自民党の派閥の政治資金問題を受け、岸田首相が新たに立ち上げる方針を示した「政治改革」の組織に注目が集まっている。

首相「世間が納得しない」 派閥改革にも意欲示すも…

岸田首相は12月25日、政治改革の方向性をめぐり党幹部と協議し、年明けに「信頼回復のための組織」を立ち上げる方針を示した。この場で党幹部からは「政治資金の話と派閥の話は分けて考えたほうがいい」と指摘する声があったが、首相は「世論がそれでは納得しない」として、派閥改革にも着手する可能性を示唆した。さらに、26日には政治資金パーティーの資金の透明化を「必ずやる」と表明した。

改革への意欲は示す岸田首相だが、具体策や全体像は明らかになっていない。ある幹部は「岸田さんはまだ様子を見ている」と話す。

こうした現状に、自民党の若手議員からは「年末年始に地元に戻っても有権者に説明できない。
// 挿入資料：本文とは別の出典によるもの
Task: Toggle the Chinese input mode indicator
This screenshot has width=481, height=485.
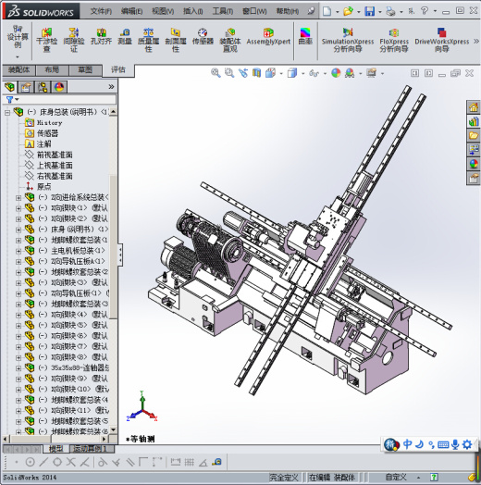Action: pyautogui.click(x=407, y=444)
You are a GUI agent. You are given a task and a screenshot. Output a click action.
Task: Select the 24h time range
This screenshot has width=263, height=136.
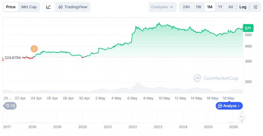tap(186, 7)
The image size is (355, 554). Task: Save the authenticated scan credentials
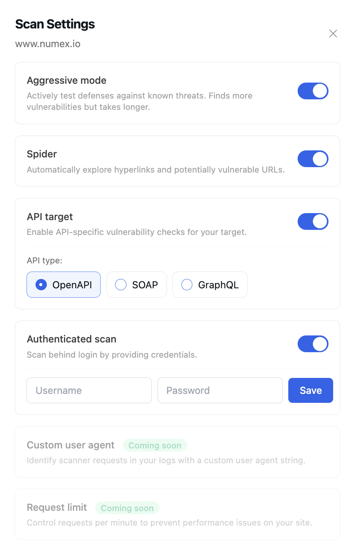coord(311,390)
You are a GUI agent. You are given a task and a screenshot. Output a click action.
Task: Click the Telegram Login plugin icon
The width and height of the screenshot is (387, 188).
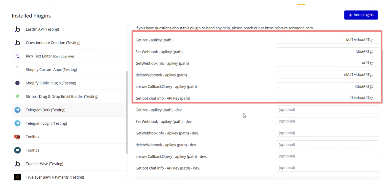(17, 123)
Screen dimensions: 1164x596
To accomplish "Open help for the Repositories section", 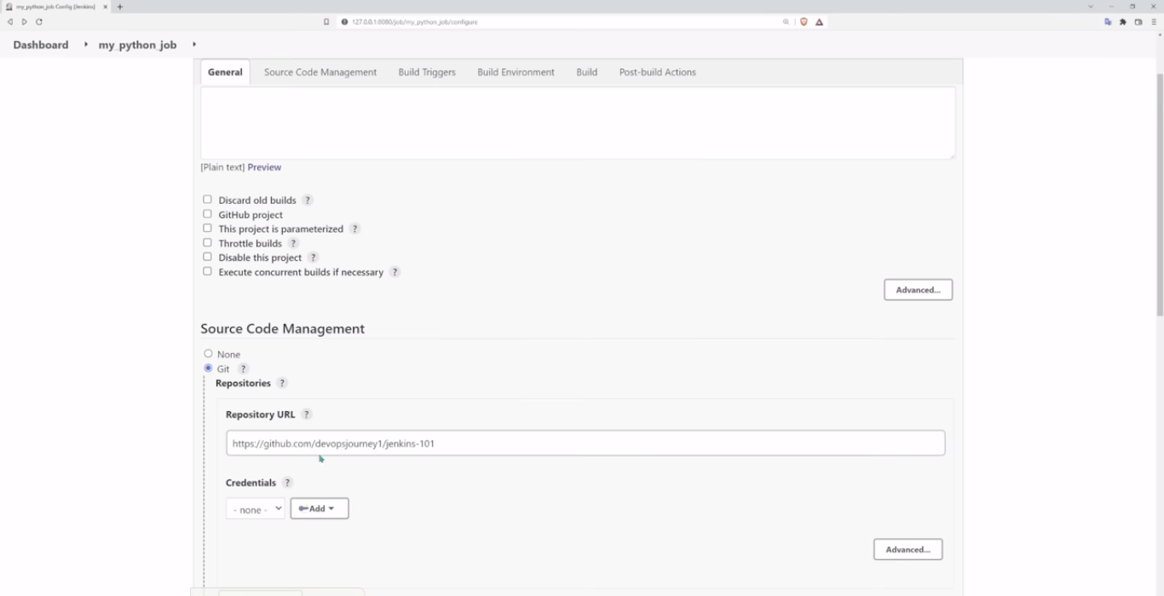I will pyautogui.click(x=281, y=383).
年内に全体像をしっかり示してほしかった」などと、首相の対応の遅さに不満の声が漏れている。

野党が批判を強め、支持率の低下にも歯止めがかからない厳しい情勢にもかかわらず、改革の具体策に踏み込めないのには理由がある。

誰がやる?新組織の詳細をまだ決められぬ事情

理由の一つは、裏金疑惑が浮上している安倍派幹部が実際に起訴されるかどうかや、略式起訴などにより公民権停止になる議員の規模など、捜査の行方がわかっていないためだ。
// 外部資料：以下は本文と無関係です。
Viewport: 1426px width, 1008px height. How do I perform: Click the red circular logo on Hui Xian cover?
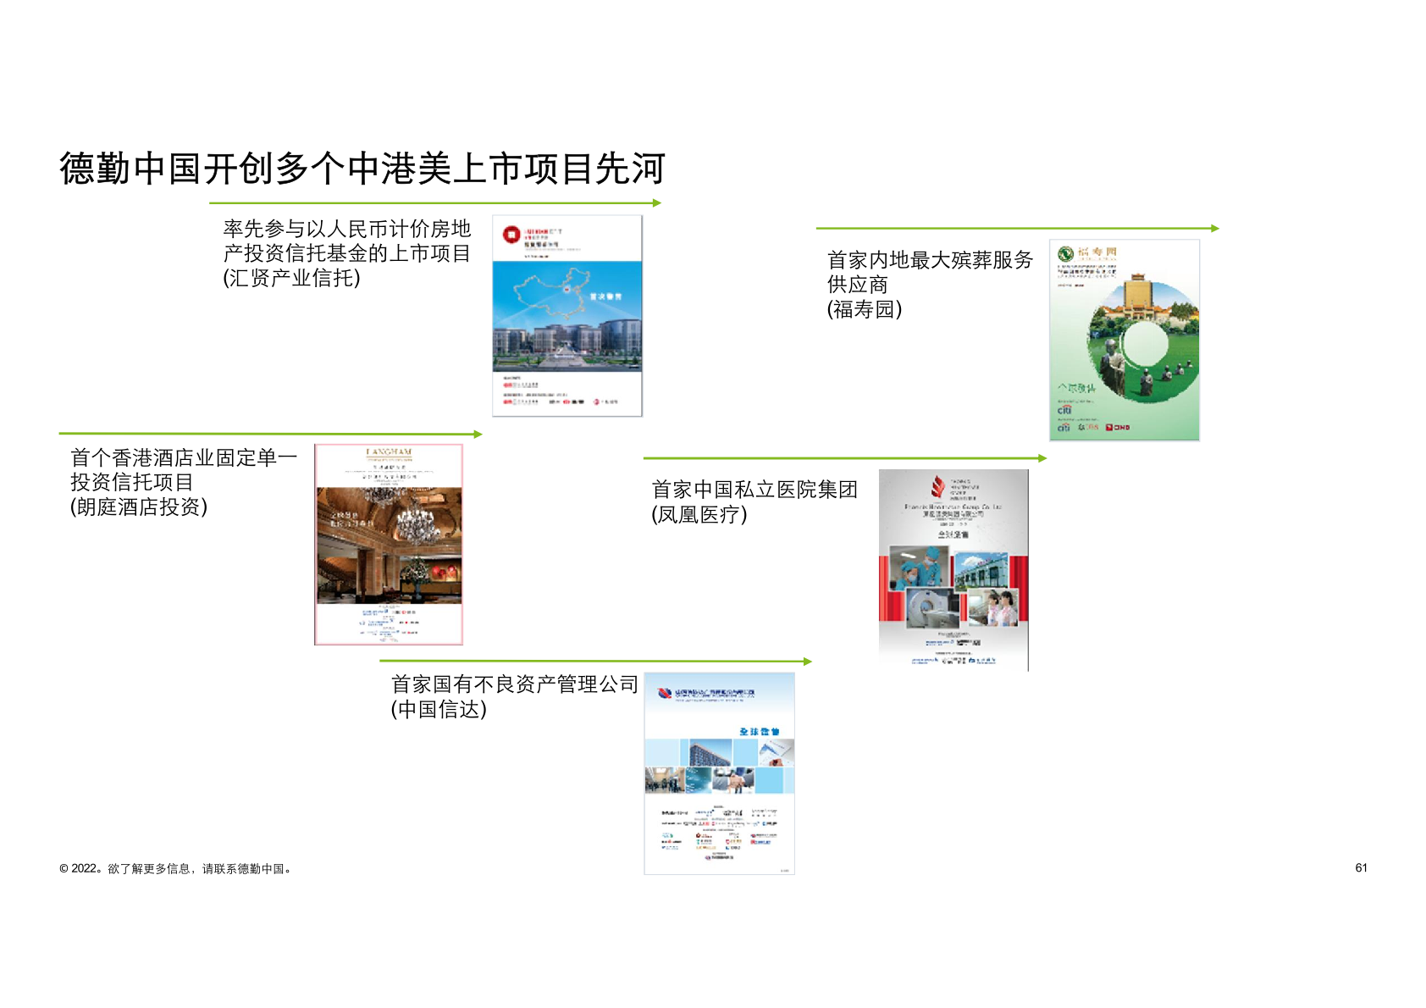point(511,235)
政権内には、起訴されるのは2、3人で、仮に小規模にとどまれば、大きな改革を打ち出さなくても収束できるとの見立てがある。一方、大規模なものになれば、改革を前面に打ち出さなければならない。ただ、派閥解消などの大きな改革には党内の反発が予想され、岸田首相の党内基盤を揺るがす可能性がある。

そのため、改革をどの程度進めるかの全体像を現時点で打ち出すのは「非常に難しい」(首相周辺)というのが実情だ。

こうした中、新たな組織のトップを誰が務めるかが焦点となっている。

1988年に発覚したリクルート事件の際には、総裁直属機関として設置された「政治改革委員会」の委員長に「カミソリ」の異名をとった“大物”後藤田正晴元内閣官房長官が就任した。

党幹部の1人は、この人選を引き合いに「誰が組織の中核になるのかで首相の政治改革への本気度がわかるだろう」と指摘している。

トップに菅前首相起用案

自民党内には既に「党改革実行本部」という岸田総裁直轄の組織が存在する。茂木敏充幹事長が本部長を務め、旧統一教会問題の際に議員の「行動指針」を議論し取りまとめたのもこの組織だったため、党内には「この組織でやれば良いのでは」との意見もある。

しかし、ある関係者は「岸田首相は、派閥のトップでもある茂木氏が本部長を務める組織ではやりたくないのだろう」と話す。官邸側は、リーダーシップをアピールするため、岸田首相自身が組織のトップに立つことを模索している。ただ、最近まで派閥会長を務めていた首相がトップでは改革の旗印とはなりにくく、インパクトも薄いとの見方もある。

こうした中、党内で、菅義偉前首相を新組織のトップに推す声が上がっている。あるベテラン議員は「無派閥の菅さんこそが改革の有資格者だ」と指摘する。

菅氏は1月、岸田首相が派閥の会長を続けていることに苦言を呈し、大きな話題となったが、首相はこの進言を聞き入れずに派閥にとどまり続けた。しかし今回の問題が起き首相は派閥からの離脱を余儀なくされ、党内では「菅さんの言った通りになった」との声が広がっている。派閥に対して厳しい姿勢を示している菅氏が組織の中心となれば、「世間的なインパクトは大きい」(党関係者)との見方は多い。

ただ、政権内には、菅氏起用は「劇薬」との警戒感もある。派閥解消が現実味を帯びるため、副作用として、「今の党幹部との関係が壊れる」(首相周辺)との懸念があるためだ。

岸田首相を支える麻生太郎副総裁と茂木敏充幹事長はともに派閥のトップで、菅氏と距離を置く。2氏とも派閥解消には否定的で、仮に派閥解消に舵を切れば2氏が離反し政権の基盤を大きく揺るがす可能性がある。そもそも、首相自身が「大の派閥好き」(首相周辺)とされることも、判断に影響しそうだ。

一方で、経験豊富な議長経験者を交えて議論を進める案も上がるなど、新組織の方向性は定まっていないのが現状だ。岸田首相が年明けとなる1月4日に予定される年頭会見で、どのような方針を示すのかが注目される。